King Night (IAmSound, 2010) refined the approach. The bouncing electronic leitmotif of King Night conceals the anthemic Christmas melody by a church choir. A mournful synth melody winds its way through the distorted booming percussion of Asia, like a Morricone requiem performed by a noisy dream-pop ensemble. Frost weaves a fragile Enya-esque elegy around intricate syncopation and soaring synth lines. The quasi-religious Release Da Boar is two feathery slow-motion tsunamis of droning voices hurling towards each other during the early moments of the Final Judgment. A warped rap washes ashore the lulling electronic tide of Sick, attended by a multitude of girls of the Pacific islands. Even the much weaker rap of Trapdoor cycles over itself to the point that it starts sounding like a transcendent mantra. They have a unique knack for turning the simplest of melody and the simplest of rhythms into a majestic hymn, as Redlights proves. The industrial psychedelic march of Hound sounds like a club remix of Donovan's Hurdy Gurdy Man.
The album as a whole feels like a symphony of twisted grooves, dense and tangled electronica, shoegaze-y clusters of distortion, skittery hip-hoppish machine beats, swirling oneiric vocals, and luxuriant musique-concrete collages.

(Translation by/Tradotto da Davide Carrozza)

I Salem (John Holland, Heather Marlatt e Jack Donoghue), del Michigan, crearono una personale dance post-house e post-hip hop con arrangiamenti pesanti, nota in futuro come "witch house", sugli EP Yes I Smoke Crack (Acephale, 2008) e Water (Merok Records, 2009).

King Night (IAmSound, 2010) rifinì l'approccio. Il vivace leitmotiv elettronico di King Night nasconde un inneggiante coro natalizio da chiesa. Una triste melodia di synth si snoda tra le bombardanti percussioni distorte di Asia, come un requiem di Morricone eseguito da un gruppo dream-pop.

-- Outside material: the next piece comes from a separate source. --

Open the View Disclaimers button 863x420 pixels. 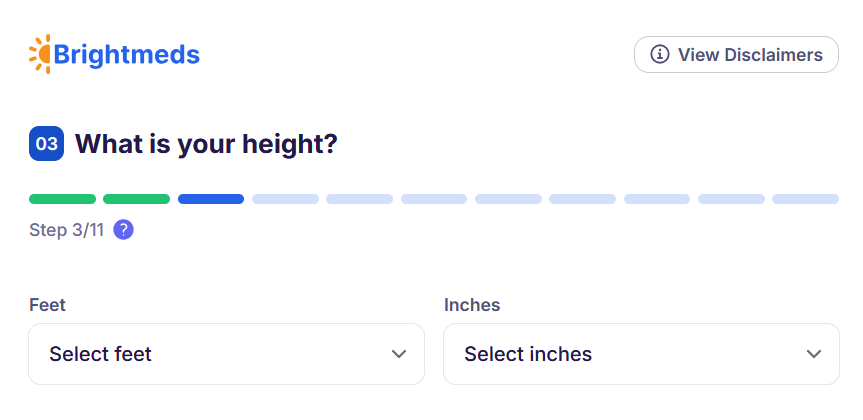[x=736, y=55]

Frost tesse una fragile elegia à la Enya attorno a sincopi intricate e linee crescenti di synth. Nella quasi religiosa Release Da Boar, due soffici tsunami di droni vocali si scagliano al rallentatore l'uno contro l'altro, nei primi momenti del Giudizio Finale. Un rap distorto getta a riva la cullante onda elettronica di Sick, cavalcata da mille ragazze delle isole del Pacifico. Perfino il rap più debole di Trapdoor si ripete fino a suonare come un mantra trascendentale. Hanno un'abilità unica nel trasformare la melodia più semplice e il ritmo più semplice in un inno maestoso, come prova Redlights. La marcia industrial psichedelica di Hound sembra un remix di Hurdy Gurdy Man di Donovan.
Tutto l'album sembra una sinfonia di groove contorti, elettronica densa e intricata, ammassi shoegaze di distorsione, svolazzanti beat meccanici hip-hop, voci oniriche turbinose e lussireggianti collage di musica concreta.

Salem lost Heather Marlatt's key contribution on their comeback album Fires In Heaven (2020), whose single Starfall is a tedious ballad over simple beats and even the best song, Sears Tower, is a relatively trivial case of distorted, pounding shoegaze-pop. That year Salem's witch-house genre had a serious competitor in Sematary's and Ghost Mountain's Hundred Acre Wrist.